CONSIGNA 1: Según el texto sobre Sebastián Salazar Bondy, ¿en qué ciudad se celebró el Primer Encuentro de Narradores Peruanos?

TEXTO PROPORCIONADO:
****************
Reproducimos en Vallejo & Co., esta semblanza que hizo Sebastián Salazar Bondy sobre sí mismo. Sobre su vida, sus ideas y parte de su obra. El presente texto, lo tituló “Texto de la improvisación”, y fue leído por el escritor y periodista en la celebración del Primer Encuentro de Narradores Peruanos, llevado a cabo en la ciudad de Arequipa. Sebastián leyó este texto el día 16 de junio de 1965, a menos de tres semanas de su dolorosa partida, la que le llegó de improviso, mientras escribía una crónica para la extinta revista peruana Oiga.
Posteriormente, este texto fue publicado en Sebastián Salazar Bondy, El tacto de la araña, Sombras como cosas sólidas, Poemas 1960-1965, Sebastián Salazar por él mismo, Francisco Moncloa Editores S.A. 1966, segunda edición bajo el cuidado de Emilio Adolfo Westphalen, pp. 63-68.
Sebastián Salazar por él mismo
Por: Sebastián Salazar Bondy
Texto y Foto: © Irma Lostaunau y
Ximena Salazar Lostaunau
Me gusta el tono confesional que han adoptado estos prólogos, que con tan agudo sentido de la importancia del mundo interior de un escritor, han incluido como parte de estas lecturas los organizadores de este estupendo Encuentro de Narradores Peruanos.Y yo voy a continuar en ese tono confesional.
Nací en la calle Corazón de Jesús, en el Barrio de la Chacarilla, en Lima, al lado de la Iglesia de los Huérfanos, en el corazón de la ciudad. Mi hogar fue un hogar de la clase media, un típico hogar de la clase media, formado por familias que venían de la provincia, viejas familias propietarias, pauperizadas por la invasión imperialista y, también, por la vida de lujos, de pompa, de señorío aristocrático que habían llevado en sus propias tierras natales. Y también desciendo de emigrantes franceses, posiblemente si los pruritos ideológicos de un primo mío no han fracasado, de una familia judía del gueto de Praga. Mi padre, emigrado del Norte, de Chiclayo, se hizo de una relativa posición social y económica en el comercio, que hizo crisis alrededor de 1933, con una quiebra y con su muerte.
Aparte de un hermano de padre, con quien tengo las relaciones más estrechas y cariñosas, de mi padre y mi madre somos dos: Augusto y yo, y la vida de la infancia la veo siempre en profunda relación con este compañero que es mi hermano. Yo creo que esa crisis económica, que hizo pasar a mi familia de la posesión de un automóvil, de la posesión de ciertas comodidades, de la promesa de educación en Europa, a la reducción a una o dos piezas ―el resto de la casa se dedicaba a pensión para caballeros honorables, de preferencia extranjeros, con la cual se solventaba un poco mi hogar―, ese paso de una cierta comodidad, no de la opulencia, a la estrechez económica, seguramente influyó muy poderosamente en mi infancia y vi el mundo desde ese momento como dividido en dos planos irreconciliables.
****************
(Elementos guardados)
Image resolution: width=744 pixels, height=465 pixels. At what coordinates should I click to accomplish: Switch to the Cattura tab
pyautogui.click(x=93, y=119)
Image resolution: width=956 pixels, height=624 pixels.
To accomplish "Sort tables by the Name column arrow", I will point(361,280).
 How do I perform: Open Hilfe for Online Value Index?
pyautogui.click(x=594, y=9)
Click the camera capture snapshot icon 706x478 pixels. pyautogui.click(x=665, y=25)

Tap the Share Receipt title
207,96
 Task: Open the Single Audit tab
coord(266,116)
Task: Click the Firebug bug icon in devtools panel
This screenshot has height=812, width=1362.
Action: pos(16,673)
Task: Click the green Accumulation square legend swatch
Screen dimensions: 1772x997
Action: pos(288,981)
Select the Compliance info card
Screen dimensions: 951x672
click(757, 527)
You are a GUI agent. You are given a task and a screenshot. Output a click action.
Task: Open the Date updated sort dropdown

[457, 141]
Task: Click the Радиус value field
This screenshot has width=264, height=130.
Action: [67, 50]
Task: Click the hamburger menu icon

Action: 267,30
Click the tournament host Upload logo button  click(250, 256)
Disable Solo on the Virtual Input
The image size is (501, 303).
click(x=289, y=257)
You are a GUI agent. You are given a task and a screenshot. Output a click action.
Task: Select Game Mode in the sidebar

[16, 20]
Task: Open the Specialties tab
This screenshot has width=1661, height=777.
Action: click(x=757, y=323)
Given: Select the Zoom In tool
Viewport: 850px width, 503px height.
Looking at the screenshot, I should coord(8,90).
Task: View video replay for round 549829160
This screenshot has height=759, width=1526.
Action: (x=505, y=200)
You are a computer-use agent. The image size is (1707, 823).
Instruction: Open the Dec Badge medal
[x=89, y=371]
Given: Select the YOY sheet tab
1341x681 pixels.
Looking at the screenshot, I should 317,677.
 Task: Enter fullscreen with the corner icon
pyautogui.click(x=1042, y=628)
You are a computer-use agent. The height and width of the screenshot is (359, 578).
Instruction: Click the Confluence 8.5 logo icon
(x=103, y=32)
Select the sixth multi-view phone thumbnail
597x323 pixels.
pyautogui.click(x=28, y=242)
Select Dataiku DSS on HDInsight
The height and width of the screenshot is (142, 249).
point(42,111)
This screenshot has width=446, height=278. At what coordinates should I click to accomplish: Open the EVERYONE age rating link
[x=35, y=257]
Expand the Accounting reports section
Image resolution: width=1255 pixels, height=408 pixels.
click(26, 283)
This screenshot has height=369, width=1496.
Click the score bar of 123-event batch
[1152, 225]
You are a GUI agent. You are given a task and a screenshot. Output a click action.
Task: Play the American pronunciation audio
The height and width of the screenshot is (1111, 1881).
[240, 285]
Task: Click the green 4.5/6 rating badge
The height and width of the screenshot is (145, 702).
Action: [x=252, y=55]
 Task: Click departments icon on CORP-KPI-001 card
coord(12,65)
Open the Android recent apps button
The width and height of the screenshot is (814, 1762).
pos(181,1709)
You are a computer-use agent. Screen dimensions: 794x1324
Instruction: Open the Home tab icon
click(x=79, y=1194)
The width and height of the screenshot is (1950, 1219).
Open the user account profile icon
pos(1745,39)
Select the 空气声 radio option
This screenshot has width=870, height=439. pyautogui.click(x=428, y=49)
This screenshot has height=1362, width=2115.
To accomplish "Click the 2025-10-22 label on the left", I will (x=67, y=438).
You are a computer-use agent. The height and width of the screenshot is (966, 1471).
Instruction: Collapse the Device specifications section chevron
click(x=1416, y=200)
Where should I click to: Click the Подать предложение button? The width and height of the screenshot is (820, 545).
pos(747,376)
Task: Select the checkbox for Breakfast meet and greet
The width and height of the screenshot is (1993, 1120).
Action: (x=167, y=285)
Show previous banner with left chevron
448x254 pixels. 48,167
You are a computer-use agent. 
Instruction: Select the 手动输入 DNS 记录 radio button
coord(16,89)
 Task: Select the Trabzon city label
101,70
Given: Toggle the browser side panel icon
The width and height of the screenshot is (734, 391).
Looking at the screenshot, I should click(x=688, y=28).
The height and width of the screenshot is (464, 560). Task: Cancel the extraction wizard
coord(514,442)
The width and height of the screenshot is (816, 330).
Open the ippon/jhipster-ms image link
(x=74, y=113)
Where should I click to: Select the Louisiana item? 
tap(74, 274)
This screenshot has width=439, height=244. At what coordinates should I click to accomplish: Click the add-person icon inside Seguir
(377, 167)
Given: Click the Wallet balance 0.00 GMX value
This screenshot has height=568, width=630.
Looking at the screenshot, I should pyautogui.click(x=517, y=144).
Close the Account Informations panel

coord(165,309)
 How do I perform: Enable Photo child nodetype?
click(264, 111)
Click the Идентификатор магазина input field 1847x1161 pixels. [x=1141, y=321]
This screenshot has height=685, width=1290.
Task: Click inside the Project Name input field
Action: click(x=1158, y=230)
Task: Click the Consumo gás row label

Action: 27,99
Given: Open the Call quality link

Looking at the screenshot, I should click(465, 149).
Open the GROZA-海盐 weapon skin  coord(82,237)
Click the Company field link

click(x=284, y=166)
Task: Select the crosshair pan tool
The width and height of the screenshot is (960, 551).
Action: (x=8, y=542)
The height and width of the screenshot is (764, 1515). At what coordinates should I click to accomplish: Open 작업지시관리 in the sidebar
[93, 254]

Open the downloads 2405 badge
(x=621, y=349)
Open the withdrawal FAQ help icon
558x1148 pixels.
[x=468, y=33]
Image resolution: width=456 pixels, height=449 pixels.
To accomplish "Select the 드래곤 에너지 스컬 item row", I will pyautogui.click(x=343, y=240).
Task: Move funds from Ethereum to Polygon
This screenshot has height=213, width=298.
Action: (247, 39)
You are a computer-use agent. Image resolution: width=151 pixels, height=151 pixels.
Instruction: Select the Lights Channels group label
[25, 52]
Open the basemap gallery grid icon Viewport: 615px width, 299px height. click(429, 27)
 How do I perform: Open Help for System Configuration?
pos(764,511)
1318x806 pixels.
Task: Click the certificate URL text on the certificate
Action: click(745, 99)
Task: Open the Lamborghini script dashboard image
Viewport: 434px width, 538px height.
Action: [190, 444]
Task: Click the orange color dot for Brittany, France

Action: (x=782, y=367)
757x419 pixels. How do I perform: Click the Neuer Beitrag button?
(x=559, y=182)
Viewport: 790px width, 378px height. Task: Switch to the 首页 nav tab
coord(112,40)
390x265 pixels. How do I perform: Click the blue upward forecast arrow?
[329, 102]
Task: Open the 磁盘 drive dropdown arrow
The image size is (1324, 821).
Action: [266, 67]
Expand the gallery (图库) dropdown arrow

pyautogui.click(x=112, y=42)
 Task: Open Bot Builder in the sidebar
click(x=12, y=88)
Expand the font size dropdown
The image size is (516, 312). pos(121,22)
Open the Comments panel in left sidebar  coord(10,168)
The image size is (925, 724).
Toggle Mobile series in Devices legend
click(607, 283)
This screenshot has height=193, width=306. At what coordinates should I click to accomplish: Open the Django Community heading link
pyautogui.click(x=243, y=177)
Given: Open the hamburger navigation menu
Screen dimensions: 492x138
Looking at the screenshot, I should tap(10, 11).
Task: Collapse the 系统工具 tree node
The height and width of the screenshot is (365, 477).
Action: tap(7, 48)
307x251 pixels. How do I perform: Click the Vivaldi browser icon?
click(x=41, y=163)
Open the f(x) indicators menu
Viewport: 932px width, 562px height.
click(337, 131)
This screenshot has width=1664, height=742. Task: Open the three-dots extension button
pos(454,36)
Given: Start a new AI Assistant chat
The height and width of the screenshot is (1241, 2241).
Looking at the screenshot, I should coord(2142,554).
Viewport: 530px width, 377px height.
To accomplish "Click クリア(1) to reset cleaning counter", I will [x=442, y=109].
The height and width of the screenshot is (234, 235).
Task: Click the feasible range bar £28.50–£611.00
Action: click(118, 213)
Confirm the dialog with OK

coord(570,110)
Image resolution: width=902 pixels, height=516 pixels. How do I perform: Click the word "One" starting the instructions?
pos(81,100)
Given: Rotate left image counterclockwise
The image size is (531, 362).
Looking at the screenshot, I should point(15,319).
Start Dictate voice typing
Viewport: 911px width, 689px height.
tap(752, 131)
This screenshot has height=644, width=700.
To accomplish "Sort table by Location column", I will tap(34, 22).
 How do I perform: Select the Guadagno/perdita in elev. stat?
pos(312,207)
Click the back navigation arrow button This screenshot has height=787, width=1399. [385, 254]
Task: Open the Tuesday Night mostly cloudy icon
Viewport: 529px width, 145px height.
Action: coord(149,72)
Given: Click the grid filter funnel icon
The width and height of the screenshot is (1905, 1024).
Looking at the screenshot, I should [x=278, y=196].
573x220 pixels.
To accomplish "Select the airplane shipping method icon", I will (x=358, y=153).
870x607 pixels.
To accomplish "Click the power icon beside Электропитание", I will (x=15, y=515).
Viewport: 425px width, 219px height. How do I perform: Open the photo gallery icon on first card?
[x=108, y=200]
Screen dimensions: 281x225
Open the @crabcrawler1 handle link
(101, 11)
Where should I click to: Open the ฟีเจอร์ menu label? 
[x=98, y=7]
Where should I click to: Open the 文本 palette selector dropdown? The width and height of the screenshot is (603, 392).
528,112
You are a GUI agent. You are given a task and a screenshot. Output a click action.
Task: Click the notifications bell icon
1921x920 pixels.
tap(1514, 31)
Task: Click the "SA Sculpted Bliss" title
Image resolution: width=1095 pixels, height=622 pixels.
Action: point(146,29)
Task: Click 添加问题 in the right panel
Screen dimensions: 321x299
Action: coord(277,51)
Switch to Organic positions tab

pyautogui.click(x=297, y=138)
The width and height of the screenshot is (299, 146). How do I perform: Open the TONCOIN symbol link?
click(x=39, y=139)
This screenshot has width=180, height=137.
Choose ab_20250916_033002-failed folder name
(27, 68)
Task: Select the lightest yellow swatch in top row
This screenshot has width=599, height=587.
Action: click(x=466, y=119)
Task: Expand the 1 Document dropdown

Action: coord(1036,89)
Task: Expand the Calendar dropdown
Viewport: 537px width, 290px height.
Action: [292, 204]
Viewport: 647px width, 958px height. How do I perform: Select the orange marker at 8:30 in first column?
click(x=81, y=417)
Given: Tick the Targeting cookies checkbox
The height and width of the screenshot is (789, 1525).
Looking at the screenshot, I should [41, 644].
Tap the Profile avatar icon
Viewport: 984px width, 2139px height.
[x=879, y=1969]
****************
CONSIGNA 2: Cita literalmente las filas a partir de la línea que contiene "The width and height of the screenshot is (299, 146)." y detente tras la que contiene "Action: [292, 204]", ambas incluidas.

SOLUCIÓN 1: En Arequipa.

SOLUCIÓN 2:
The width and height of the screenshot is (299, 146). How do I perform: Open the TONCOIN symbol link?
click(x=39, y=139)
This screenshot has width=180, height=137.
Choose ab_20250916_033002-failed folder name
(27, 68)
Task: Select the lightest yellow swatch in top row
This screenshot has width=599, height=587.
Action: click(x=466, y=119)
Task: Expand the 1 Document dropdown

Action: coord(1036,89)
Task: Expand the Calendar dropdown
Viewport: 537px width, 290px height.
Action: [292, 204]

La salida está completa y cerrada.